Practical Applications: Nile red is currently the go-to method for high- throughput lipid screening; however, staining inconsistencies in some organisms caused by varying cell morphology makes it challenging to optimize a robust protocol. Although fluorescence-free methods exist (Raman spectroscopy, Fourier-transform infrared spectroscopy, GCMS), the need for extensive sample preparation and specialist equipment restricts their widespread adoption. The CSA method presented here offers an accurate, robust, and cheap alternative for the study of microorganisms where fluorescence-based avenues are not feasible. Furthermore, the population dynamics collected during CSA can easily be applied to bioreactor style processing, where tracking size distributions can provide real time information of culture status. This additional information is valuable even if fluorescence screening is a possibility.
1 Introduction
Microbial lipids produced by oleaginous organisms represent a sustainable alternative to fossil-derived fuels and chemicals. Furthermore, due to their comparable lipid profile, oil produced by oleaginous yeasts represents a viable replacement for plant oils, and because of the increasing biotechnological interest in this area, there is a growing need for fast and reliable screening methods of lipid production.1 As the widely used, Bligh and Dyer method of lipid extraction and quantification is not suitable for high-throughput analysis, lipid screening methods have instead largely focused on fluorescent staining. Among oleaginous yeasts, Nile red is the most commonly used lysochrome due to its high specificity for neutral lipid, allowing spectrofluorometric assays to be developed.2 Though unable to provide a quantitative mass ratio, methods developed to include a trioelin standard curve have allowed for quantitative analysis and comparison of assayed samples.3
Despite its widespread use, inefficient dye permeation and the need for method optimization influence the reliability and efficacy of fluorescence staining protocols.
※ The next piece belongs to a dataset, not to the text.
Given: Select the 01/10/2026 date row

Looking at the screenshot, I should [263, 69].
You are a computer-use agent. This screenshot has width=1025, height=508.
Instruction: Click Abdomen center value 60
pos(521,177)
Permeation issues reported within oleaginous yeasts and microalgae are likely to be caused by differential cell size, lipid droplet size/number, protein–dye interactions, and most of all, cell wall thickness.2, 4 The influence of cell wall thickness on dye permeation is particularly significant here, as both lipid accumulation and cell wall thickening are known to occur during the stationary phase of yeast.5, 6 Indeed, poor correlations with lipid extractions are reported within macroalgae when staining samples at different growth stages.7 Furthermore, during the development for an improved Nile red fluorescence assay, Sitepu reported a high variability in the time required for different species to reach maximum fluorescence emission, in addition to inconsistencies as to whether the addition of dimethyl sulfoxide (DMSO) as a stain carrier yielded an increased measurement.2 A similar observation was found within microalgae, where Balduyck reported method optimization as species dependent.8
Non-spectrofluorometric extraction-free lipid assays using flow cytometry or image analysis have been published; however, as they also require fluorescence staining, it follows that inconsistent dye permeation can still limit their reliability with some organisms.9, 10 Fluorescence free methods on the other hand often require specialist equipment such as Fourier Transform Infrared spectroscopy, Raman spectroscopy, or time-domain NMR, as well as extensive sample preparation.11-13
The aim of the present study was therefore to develop a high-throughput method of lipid estimation, which does not require fluorescence or specialized equipment. To do this, this study will use image analysis to evaluate whether cell size data correlate with traditional lipid accumulation data by testing it across following three experimental scenarios in which an accurate, reliable high-throughput method of lipid estimation would be advantageous: i) screening multiple strains; ii) screening a subset of strains under two culturing conditions; and iii) tracking lipid accumulation in a single culture over time. An optimized Nile red assay will also be evaluated across the same scenarios to draw a comparison between this, and the method developed within this study as ways to estimate lipid accumulation.
2 Experimental Section
2.1 Chemicals
Unless otherwise stated, chemicals were sourced from Sigma–Aldrich and used without further purification.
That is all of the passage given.